Here is the setup. We are watching some agent — a person, an animal, a robot, a corporation — stumbling around in a world, taking actions, and occasionally looking pleased or displeased with itself. We suspect that this agent has a value function, i.e. that there exists some scalar-valued function \(R\) over states (or state-action pairs, or trajectories) that the agent is, in some sense, optimising. Can we figure out what \(R\) is from watching the agent’s behaviour?
This is the ML actualisation of the economist’s notion of revealed preference — the idea that we can back out what an agent wants from what it does. Economists have been arguing about this since Samuelson (Samuelson 1938), and the arguments are not settled, but the reinforcement learning crowd have not waited for the phenomenological dust to settle, preferring to follow the engineer’s path and just build the damn thing. That has given us a formalism.
Suppose the agent lives in a Markov Decision Process with states \(s \in \mathcal{S}\), actions \(a \in \mathcal{A}\), transition dynamics \(T(s' \mid s, a)\), and discount factor \(\gamma\). The agent follows some policy \(\pi(a \mid s)\). We assume there exists a reward function \(R: \mathcal{S} \times \mathcal{A} \to \mathbb{R}\) such that the agent is behaving (approximately) optimally with respect to the cumulative discounted return \[ G_t = \sum_{k=0}^{\infty} \gamma^k R(s_{t+k}, a_{t+k}). \] We do not observe \(R\). We observe trajectories \(\tau = (s_0, a_0, s_1, a_1, \ldots)\) sampled from \(\pi\) interacting with \(T\). The question is: can we recover \(R\) (or something morally equivalent to \(R\)) from a dataset of such trajectories?
The short answer is “kinda, with caveats.” The longer answer is that the problem is underdetermined — many reward functions can explain the same observed behaviour — and the interesting work is in figuring out what extra structure or assumptions let you pin things down anyway, and what kinds of degeneracy we care about etc. This matters practically (if we want a robot to learn what we want by watching us) and philosophically (if we want to talk about what evolution “wants,” or what a firm is “maximising”).
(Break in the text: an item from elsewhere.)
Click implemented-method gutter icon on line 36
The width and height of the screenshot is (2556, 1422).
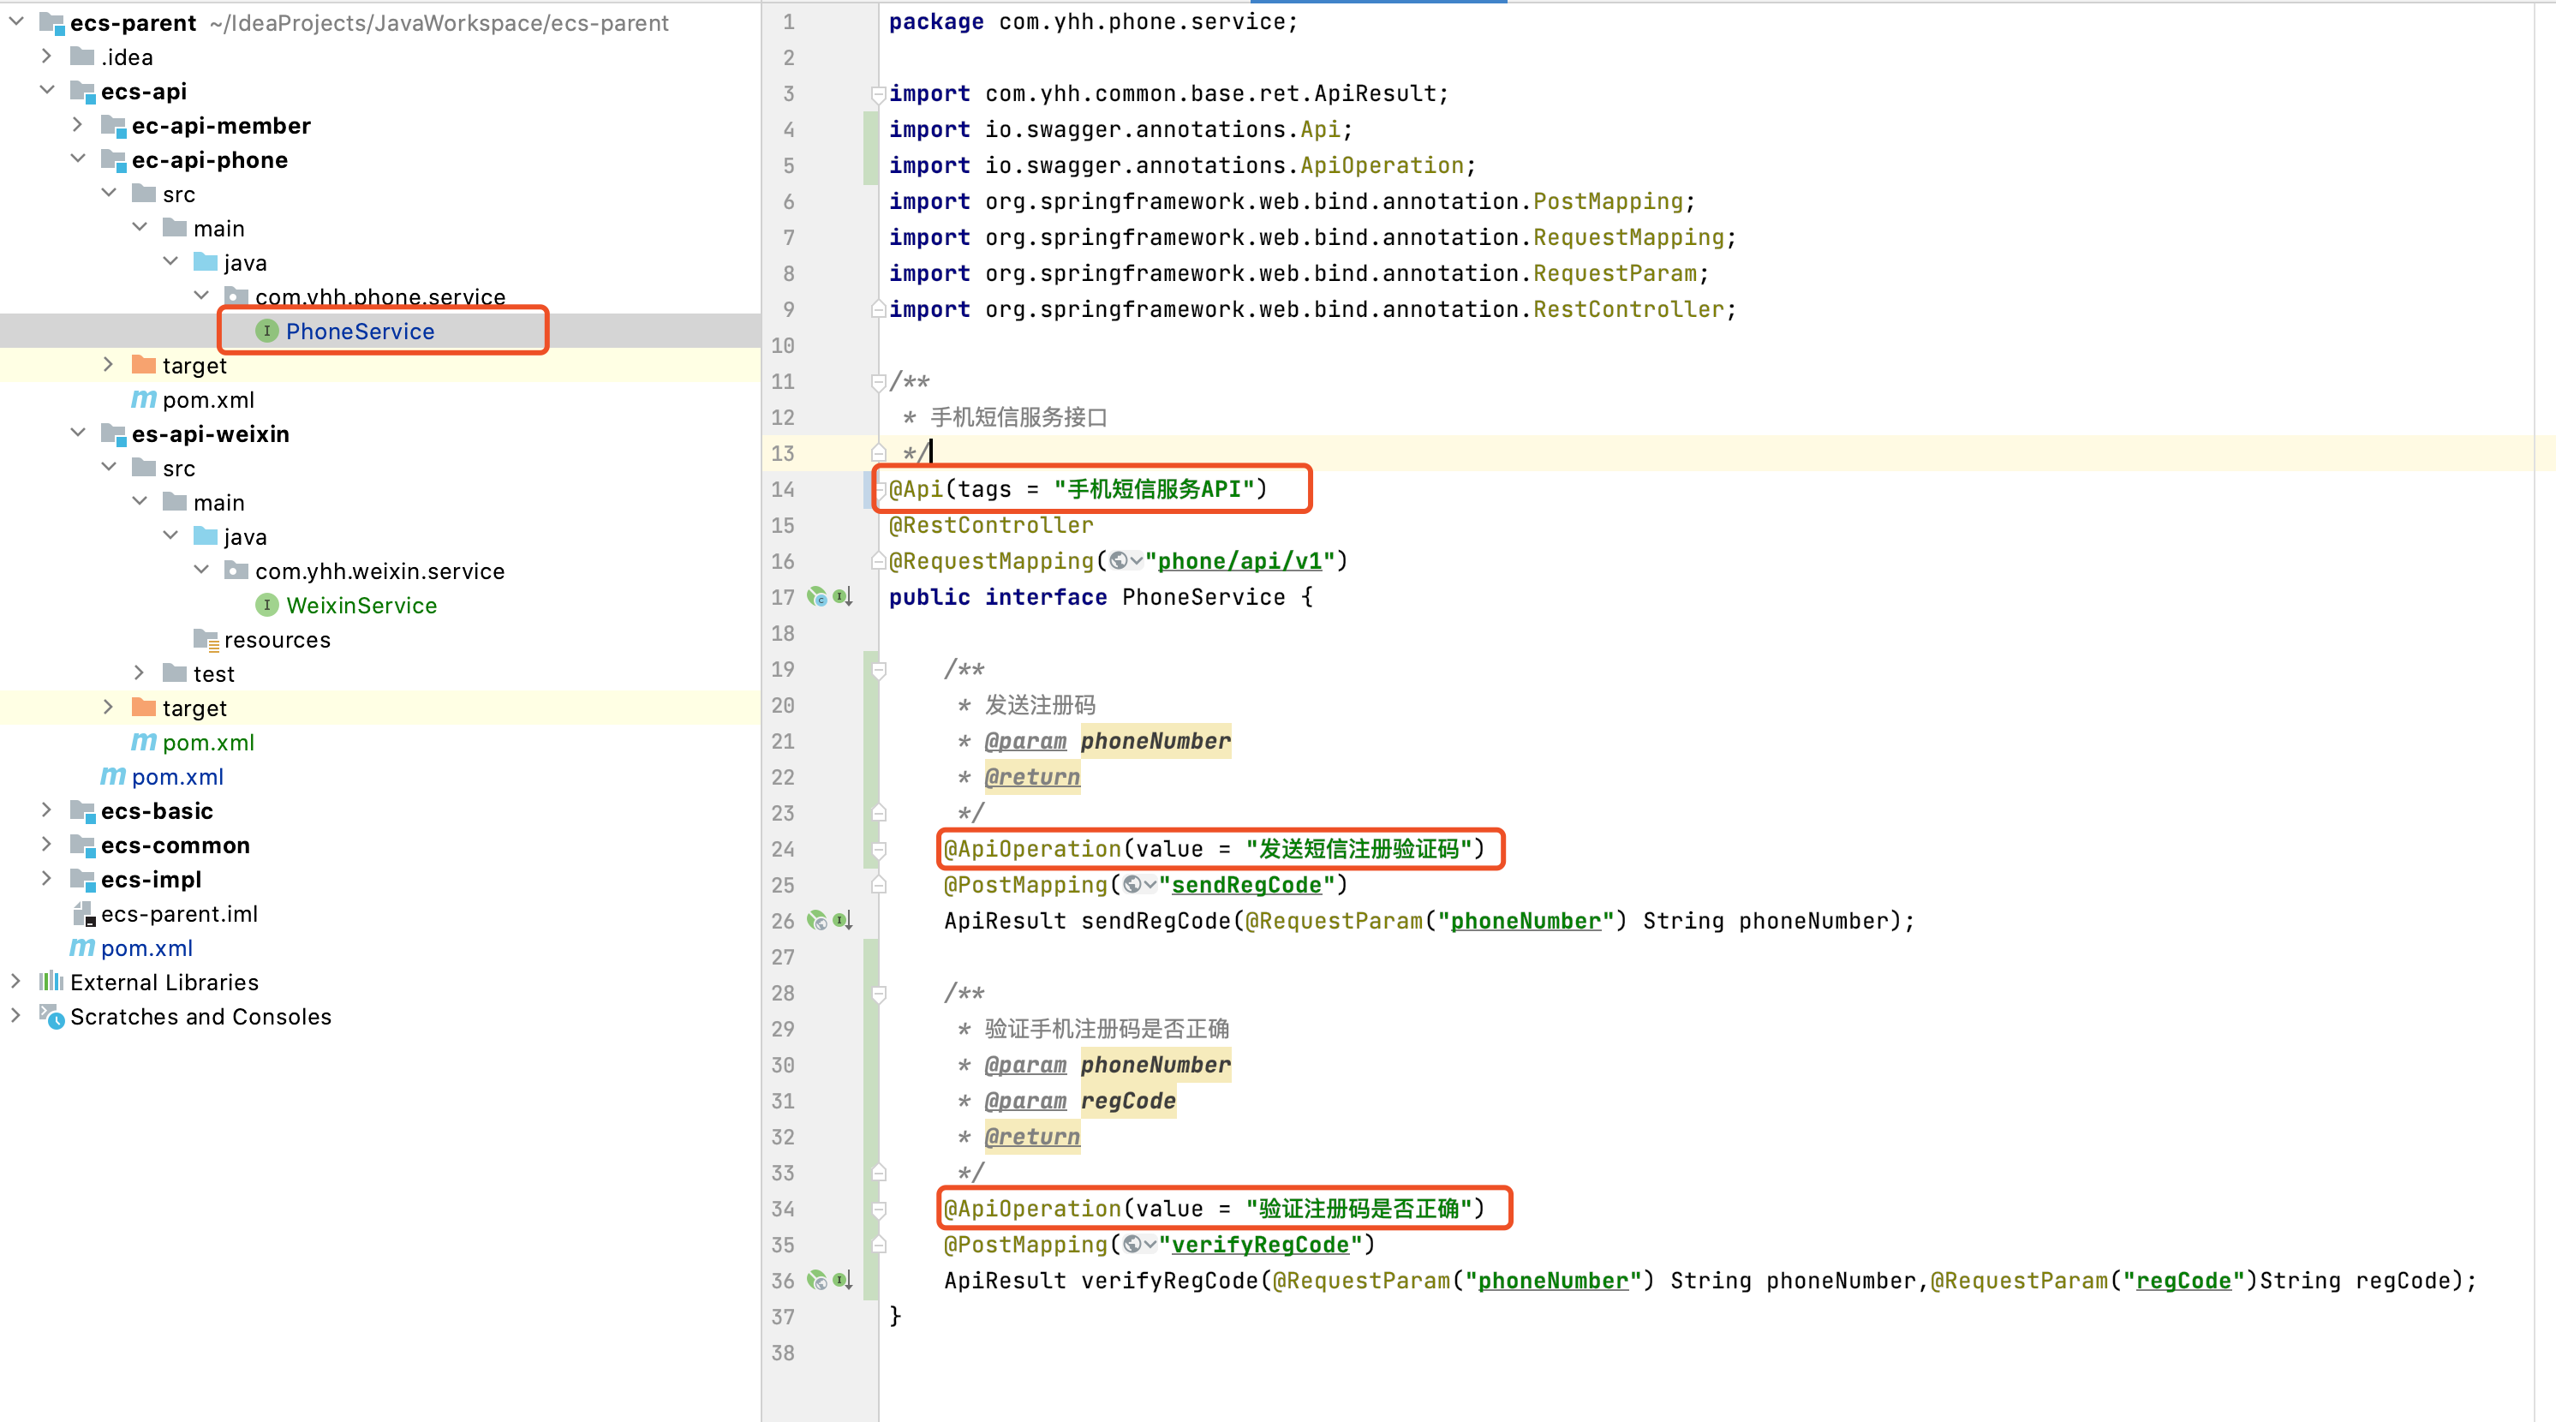(841, 1280)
Let me unpack the main lines of attack.
1 Inverse Reinforcement Learning
The most direct approach. Given a set of demonstrated trajectories from an expert policy \(\pi^*\), find a reward function \(R\) under which \(\pi^*\) is optimal (or near-optimal).
The classic result (Ng and Russell 2000) tells us that the set of reward functions consistent with a given optimal policy is large. In particular, \(R = 0\) always works — if everything is equally rewarding, every policy is optimal. So we need tiebreakers. The standard moves are to prefer reward functions that make the demonstrated policy “much better” than alternatives (maximum margin), or to go Bayesian and put a prior over reward functions (maximum entropy IRL, (Ziebart et al. 2008)).
The maximum entropy approach is especially clean. It assumes the agent follows a Boltzmann-rational policy \[ \pi(a \mid s) \propto \exp\bigl(Q^*(s, a)\bigr) \] where \(Q^*\) is the soft optimal action-value function under \(R\). This turns the inverse problem into a well-posed maximum likelihood estimation: find the \(R\) that maximises the likelihood of the observed trajectories under this softened model of rationality. The “soft” part is doing a lot of work — it lets us accommodate the fact that real agents are noisy, rather than insisting on perfect optimality.
In principle we could recover either the reward function \(R\) or the value function \(V\); in practice, going after \(R\) is more portable, since the value function depends on the dynamics \(T\), whereas \(R\) does not (or at least, need not).
2 Assistance Games
a.k.a. cooperative inverse RL (Hadfield-Menell et al. 2016). This is a multi-agent setting where the twist is that one agent (the robot) is explicitly trying to help another agent (the human) whose reward function is unknown.
The robot doesn’t just passively observe and infer — it actively chooses actions that are informative about the human’s reward, while simultaneously being useful given its current best guess. This turns value learning from a pure estimation problem into a sequential decision problem under uncertainty about the objective. The elegant bit is that the robot has an incentive to be humble: if it’s uncertain about what the human wants, the optimal policy is to defer, ask, or act conservatively, rather than barrel ahead with a confident but wrong guess. This is one of the AI safety framings that naturally produces cautious, corrigible behaviour without having to bolt it on as a constraint.